Extracellular vesicles (EVs) are multifaceted subcellular entities that may represent a new generation of bio-camouflaged drug/ nanoparticle delivery system and regenerative medicine effectors. In a top-down procedure, our group has engineered nanoparticle/drug-loaded EVs from precursor cells previously loaded with this cargo. EVs from HUVEC cells and THP1 macrophages were tested for anti-tumor therapy. Concerning regenerative medicine, EVs were obtained from adipose stem cells and tested in a fistula model.  By using our method, EVs could encapsulate a set of nanoparticles regardless their chemistry or shape. These hybrid vesicles were able to generate heat when submitted to an alternating magnetic field and could be monitored by fluorescence imaging or MRI. Dual drug/nanoparticle EV loading was also feasible by this method. We demonstrated that vesicles from THP-1 cells could be loaded with iron oxide nanoparticles and different therapeutic agents irrespective to their molecular weight, hydrophobic, hydrophilic and amphiphilic character. The theranostic potential of mTHPC-loaded magnetic EVs was tested in vivo in a murine tumoral model. Vesicles could be tracked in vivo by dual-mode imaging, combining optical imaging and MRI. The engineered EVs were found to induce an efficient photodynamic action, as evidenced by tumor growth curves and histological analysis. The regenerative properties of EVs obtained from adipose stem cells was demonstrated in a fistula model. In brief, we succeeded in customizing EV by engineering them to display several nanoparticle/drug cargoes featuring therapeutic and imaging properties both in vitro and in vivo. EV regenerative effect was for the first time demonstrated for fistula therapy.
Audience take away: 
• How we can convert biological messengers into a bio-camouflaged delivery system
• Production and engineering methods to do so.
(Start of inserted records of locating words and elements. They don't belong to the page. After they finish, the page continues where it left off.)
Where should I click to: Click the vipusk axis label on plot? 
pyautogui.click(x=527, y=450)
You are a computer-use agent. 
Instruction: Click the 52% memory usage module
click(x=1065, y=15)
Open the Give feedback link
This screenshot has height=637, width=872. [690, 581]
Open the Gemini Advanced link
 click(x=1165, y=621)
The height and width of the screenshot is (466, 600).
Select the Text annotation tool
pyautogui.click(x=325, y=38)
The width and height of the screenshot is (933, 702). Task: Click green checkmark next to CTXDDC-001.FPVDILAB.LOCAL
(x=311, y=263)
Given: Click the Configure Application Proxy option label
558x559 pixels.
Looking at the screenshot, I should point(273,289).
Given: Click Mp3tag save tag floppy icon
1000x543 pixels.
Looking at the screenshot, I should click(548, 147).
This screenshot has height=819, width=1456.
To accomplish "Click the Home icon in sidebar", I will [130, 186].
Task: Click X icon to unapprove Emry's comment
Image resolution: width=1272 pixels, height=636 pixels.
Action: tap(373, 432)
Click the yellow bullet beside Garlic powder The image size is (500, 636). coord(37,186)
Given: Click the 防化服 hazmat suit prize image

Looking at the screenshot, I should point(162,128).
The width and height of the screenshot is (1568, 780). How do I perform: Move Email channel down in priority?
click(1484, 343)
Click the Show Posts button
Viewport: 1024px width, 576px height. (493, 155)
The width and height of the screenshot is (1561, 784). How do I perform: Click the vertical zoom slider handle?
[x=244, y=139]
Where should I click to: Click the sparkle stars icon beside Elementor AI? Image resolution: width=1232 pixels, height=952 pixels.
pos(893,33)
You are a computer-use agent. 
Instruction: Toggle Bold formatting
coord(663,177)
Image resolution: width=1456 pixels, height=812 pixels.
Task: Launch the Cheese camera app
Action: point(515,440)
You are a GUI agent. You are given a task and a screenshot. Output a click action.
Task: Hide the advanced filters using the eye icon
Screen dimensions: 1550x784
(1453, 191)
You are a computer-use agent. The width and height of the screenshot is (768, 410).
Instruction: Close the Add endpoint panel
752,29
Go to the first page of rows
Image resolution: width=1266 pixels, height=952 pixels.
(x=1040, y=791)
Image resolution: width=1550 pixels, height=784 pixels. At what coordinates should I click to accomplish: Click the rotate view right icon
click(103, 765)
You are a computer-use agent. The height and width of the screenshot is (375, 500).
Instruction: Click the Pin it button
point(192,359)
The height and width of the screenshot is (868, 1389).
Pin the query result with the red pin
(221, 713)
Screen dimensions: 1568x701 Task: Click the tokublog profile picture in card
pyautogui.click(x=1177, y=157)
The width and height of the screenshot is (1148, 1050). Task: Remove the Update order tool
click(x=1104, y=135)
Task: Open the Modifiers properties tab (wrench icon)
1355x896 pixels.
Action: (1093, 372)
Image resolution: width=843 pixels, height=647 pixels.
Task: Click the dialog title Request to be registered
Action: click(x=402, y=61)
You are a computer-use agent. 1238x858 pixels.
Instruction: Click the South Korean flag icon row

• In vitro and in vivo properties of the designed extracellular vesicles.

Biography:

Amanda Silva obtained a degree in Pharmacy in 2005 and a PhD in Pharmaceutical Technology in 2008 both from UFRN, Natal, Brazil and a second PhD in Cellular and Molecular Biology in 2010 concerning polysaccharides for thermo-controlled cell culture at Université d’Evry/Université Paris V. She worked as a postdoctoral fellow on drug-loaded magnetic EVs for image-guided therapy. She is currently a tenured CNRS researcher and works on EVs engineered with nanoparticles and drugs as drug delivery vectors for cancer therapy and regenerative medicine. She has 47 publications, 2 book chapters, 6 pending patents, > 1 000 citations and a H-factor of 19.